Plus there's a whole other reason for us to think that Disneyland is evil.

'The Stepford Wives' misses a star because I would have liked it to have been a bit longer, even for a novella. Perhaps time could have been spent getting into the minds of the men behind the Men's Association; to get an idea of their thoughts and feelings about their plans. And I like the character of Ruthanne Hendry, although I was a little uncomfortable by how much of a big deal is made about her skin colour, even while keeping in mind that this was written in 1972 and racial liberation was as new as the feminist liberation back then. In thinking about Ruthanne's role by the end of the book, perhaps Mr Levin intended his message to go along the lines of that route...

Overall, a great cautionary tale and feminist's nightmare worthy of 'The Handmaid's Tale'.

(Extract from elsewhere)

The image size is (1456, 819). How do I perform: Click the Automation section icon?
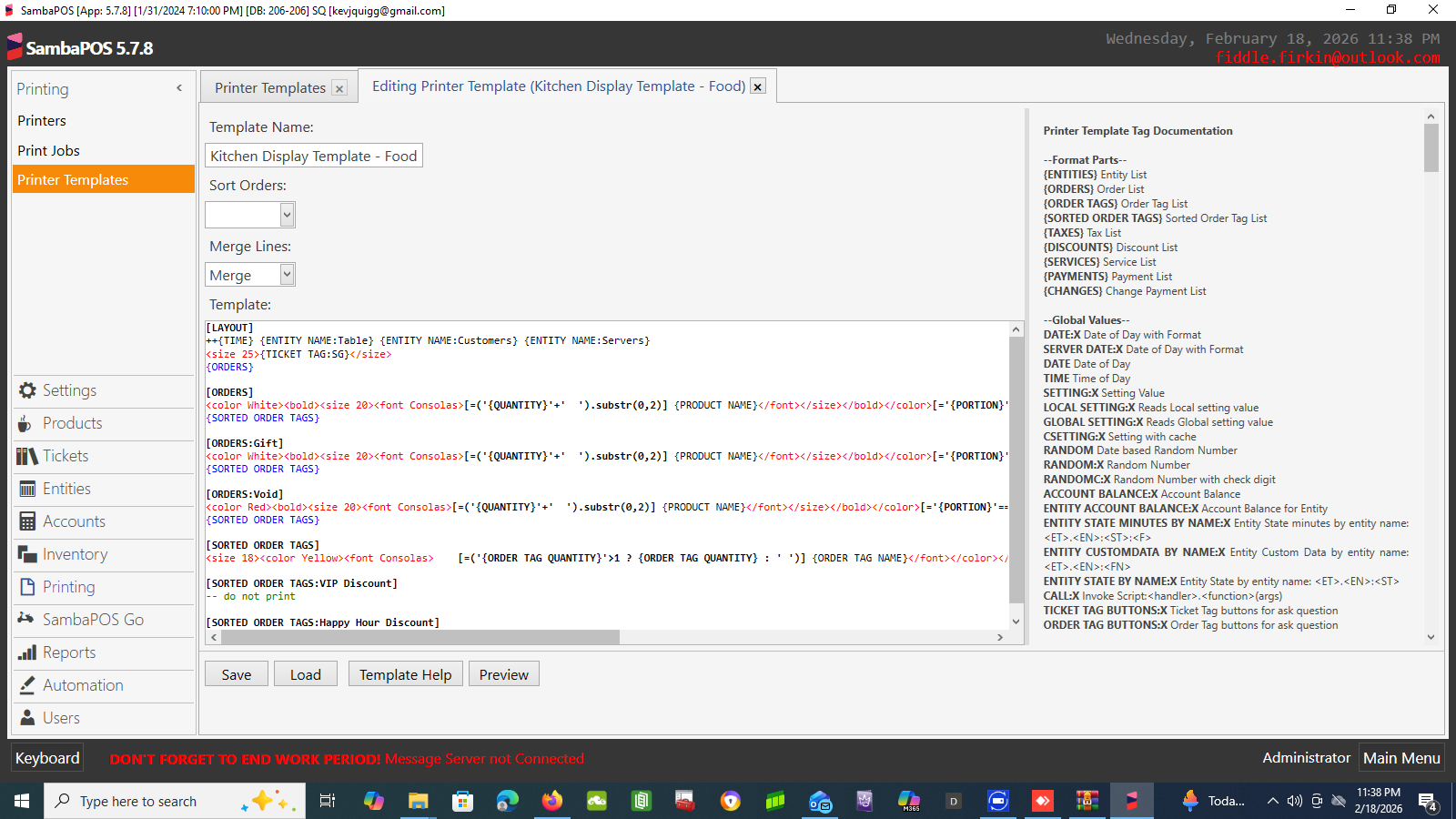27,685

Edit: I have now seen the 1975 film adaptation. It's slow - though for a feature-length movie based on a novella, that's understandable. And the African American characters are barely seen. But the third act is where it really gets going. It has a 'Frankenstein' element when analysing the men's roles in the story. I'd take the "old" cautionary science fiction thriller over the more "modern" 2004 remake any day.

Final Score: 4/5

I will now leave with excerpts from Chuck Palahniuk's 'REVISIONIST HERSTORY: EVERYWHERE IS STEPFORD' from the 2011 edition of the novella, as he writes about 'The Stepford Wives' as a feminist's horror story better than I could:

'Those glazed, pretty dolls, actually robots, would be subservient to men. That became the enduring metaphor: The Stepford Wives. A Stepford Wife.

'In 1972 American women were nothing if not alive. So much of the 1970s feminism was about the physical body, women accepting and celebrating their carnal selves.

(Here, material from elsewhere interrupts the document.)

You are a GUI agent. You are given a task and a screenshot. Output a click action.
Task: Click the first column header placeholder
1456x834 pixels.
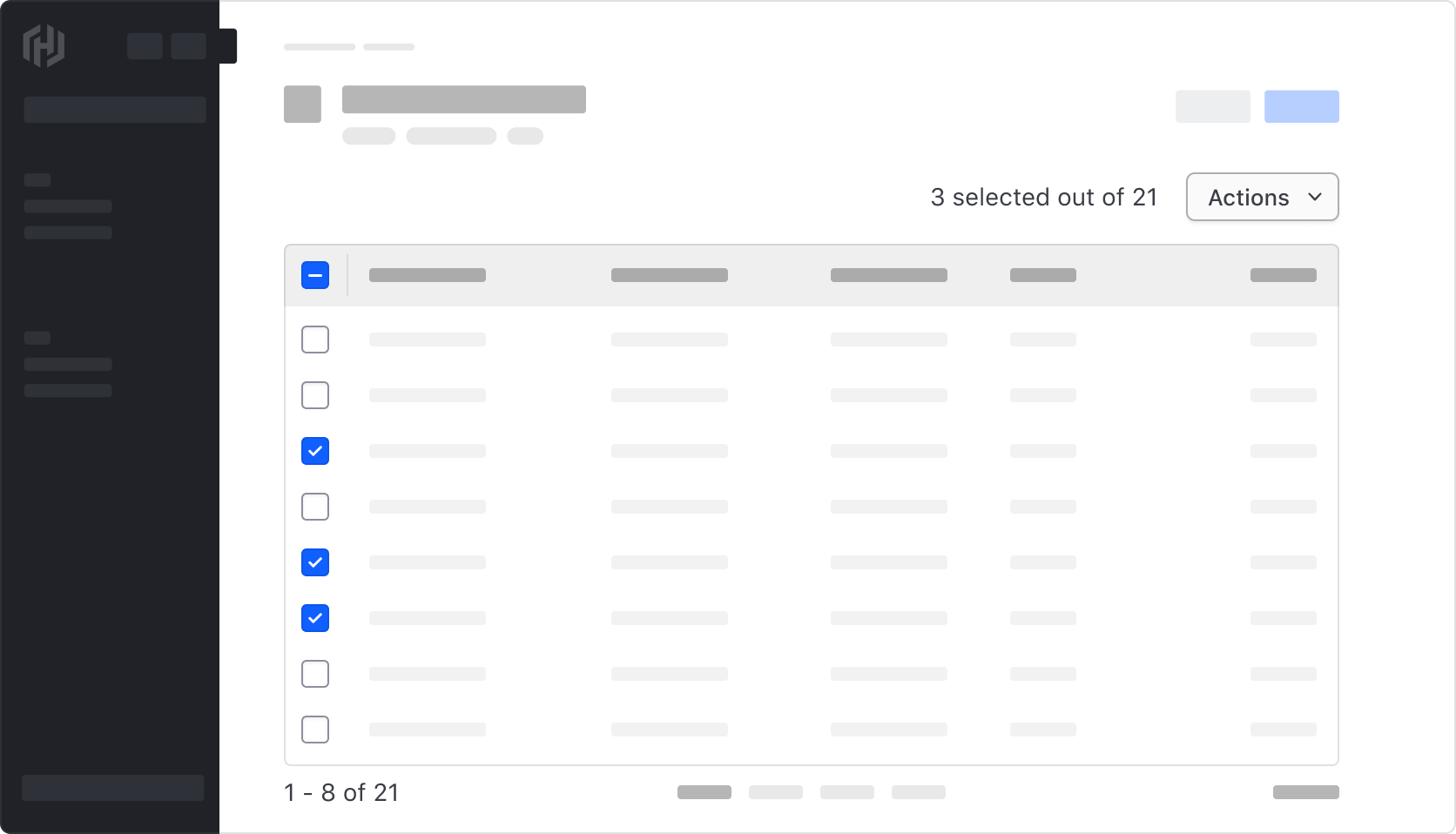point(428,275)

'No one wanted to be crowned Miss America. The Playboy Bunny was an antiquated joke. A women's place was on the picket line, and it's no wonder men were scared.

'Enter Ira Levin with his cautionary tale about husbands seeking retribution... his boy-men enjoy nothing more than holing up in their hilltop clubhouse and redesigning their troublesome wives.

'...this ultimate physical proof that [Joanna's] friend is a real woman: blood. After that, nothing physical remains of Joanna.

'...it's odd how the bookshelves are filling with pretty dolls... flirting, flirting, flirting in their supreme effort to catch a rich husband. Always a rich husband... in this new generation of "chick lit" novels, men are once more the goal. It's successful women who torment our pretty, painted narrators... Women are the ultimate threat to women.

'Now everyplace is Stepford, but it's okay. It's fine. This is what the modern politically aware, fully aware, enlightened, assertive woman really, really, really wants: a manicure.